Taken from History of Trumbull and Mahoning Counties, Vol.
One of the first miners and shippers of iron ore to Youngstown was John Brownlee, who opened the mines at the mouth of Yellow Creek.
He was born in Scotland, april 12, 1811. In 1832, he emigrated to America and came direct to Trumbull, now Mahoning County, and settled in Poland Township, now Struthers. He became engaged in general farming and stock raising, to which he gave exclusive attention, until the opening of the valuable mineral deposits offered a more profitable field of industry. He married June 14, 1842, Eliza L., daughter of Isaac and Leah (Frazee) Powers, who was born in Youngstown Township January 22, 1822.
Mr, Brownlee had the Scotch temperament, exact and exacting, conscientious and prompt in all his dealings. It is a credit to his foreign birth that from his first acquaintance with american institutions he had a strong hatred of slavery and his political affiliations were with the anti-slavery sentiment. He was a Free-soiler, Abolitionist and later a Republican.

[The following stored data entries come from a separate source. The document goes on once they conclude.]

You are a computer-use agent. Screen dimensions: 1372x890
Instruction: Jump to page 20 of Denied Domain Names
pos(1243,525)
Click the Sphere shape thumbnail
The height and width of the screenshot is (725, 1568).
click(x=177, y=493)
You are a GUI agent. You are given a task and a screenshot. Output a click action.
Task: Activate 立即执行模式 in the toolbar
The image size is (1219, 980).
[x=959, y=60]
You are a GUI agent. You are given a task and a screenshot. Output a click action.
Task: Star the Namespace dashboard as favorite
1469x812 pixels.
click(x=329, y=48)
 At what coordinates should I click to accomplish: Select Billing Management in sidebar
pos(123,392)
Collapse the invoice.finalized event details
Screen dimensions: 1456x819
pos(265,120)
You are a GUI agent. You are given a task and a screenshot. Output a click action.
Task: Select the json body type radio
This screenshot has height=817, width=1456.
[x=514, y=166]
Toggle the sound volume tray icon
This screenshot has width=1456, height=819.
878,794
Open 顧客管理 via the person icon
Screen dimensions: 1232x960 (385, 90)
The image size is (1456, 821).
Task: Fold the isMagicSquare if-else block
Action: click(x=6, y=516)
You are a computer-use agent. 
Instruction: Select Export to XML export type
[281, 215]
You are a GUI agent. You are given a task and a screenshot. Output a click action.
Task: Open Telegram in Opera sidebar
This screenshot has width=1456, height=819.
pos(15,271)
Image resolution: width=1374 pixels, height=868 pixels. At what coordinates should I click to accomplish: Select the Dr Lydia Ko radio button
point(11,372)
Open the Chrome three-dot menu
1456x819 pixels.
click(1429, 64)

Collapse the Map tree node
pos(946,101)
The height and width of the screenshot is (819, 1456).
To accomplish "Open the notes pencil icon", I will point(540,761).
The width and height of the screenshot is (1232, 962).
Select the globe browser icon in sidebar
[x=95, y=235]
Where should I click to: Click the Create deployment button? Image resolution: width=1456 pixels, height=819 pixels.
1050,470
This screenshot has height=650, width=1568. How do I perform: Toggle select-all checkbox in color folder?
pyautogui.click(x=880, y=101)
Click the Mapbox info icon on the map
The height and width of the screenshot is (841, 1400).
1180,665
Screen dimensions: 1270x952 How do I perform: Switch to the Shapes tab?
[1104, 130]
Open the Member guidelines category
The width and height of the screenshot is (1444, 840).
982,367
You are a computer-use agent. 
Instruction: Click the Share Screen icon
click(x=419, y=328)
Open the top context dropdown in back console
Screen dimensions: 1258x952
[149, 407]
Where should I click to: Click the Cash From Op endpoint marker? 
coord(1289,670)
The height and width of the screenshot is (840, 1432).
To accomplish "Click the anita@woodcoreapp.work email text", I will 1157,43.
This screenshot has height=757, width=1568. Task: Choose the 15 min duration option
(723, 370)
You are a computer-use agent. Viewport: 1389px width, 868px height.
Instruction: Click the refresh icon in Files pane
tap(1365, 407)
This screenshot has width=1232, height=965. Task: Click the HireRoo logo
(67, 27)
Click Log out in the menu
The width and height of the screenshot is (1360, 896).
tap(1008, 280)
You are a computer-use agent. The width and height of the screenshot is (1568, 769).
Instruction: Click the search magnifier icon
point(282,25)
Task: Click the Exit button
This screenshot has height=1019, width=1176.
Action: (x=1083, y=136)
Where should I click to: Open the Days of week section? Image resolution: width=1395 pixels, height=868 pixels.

To carry on his business operations more advantageously, he removed to Youngstown in the spring of 1864. His death occurred the following September.
Mr. and Mrs. Brownlee were the parents of six children, of whom four are living, viz: A.B., a well known coal dealer in Youngstown; Isaac P., engaged in the stone trade; Mary I., wife of Lucius Cochran of Youngstown, and Leah M., wife of George McKelvey, of Hubbard township. Mrs. Brownlee continues to reside in Youngstown, being possessed of comfortable competence and surrounded by kind children.
It was Mr. Brownlee's enterprise that assisted materially in the development of the iron industry, and consequently he should be held in remembrance as one of the number who laid the foundation for the rapid and substantial growth of this city.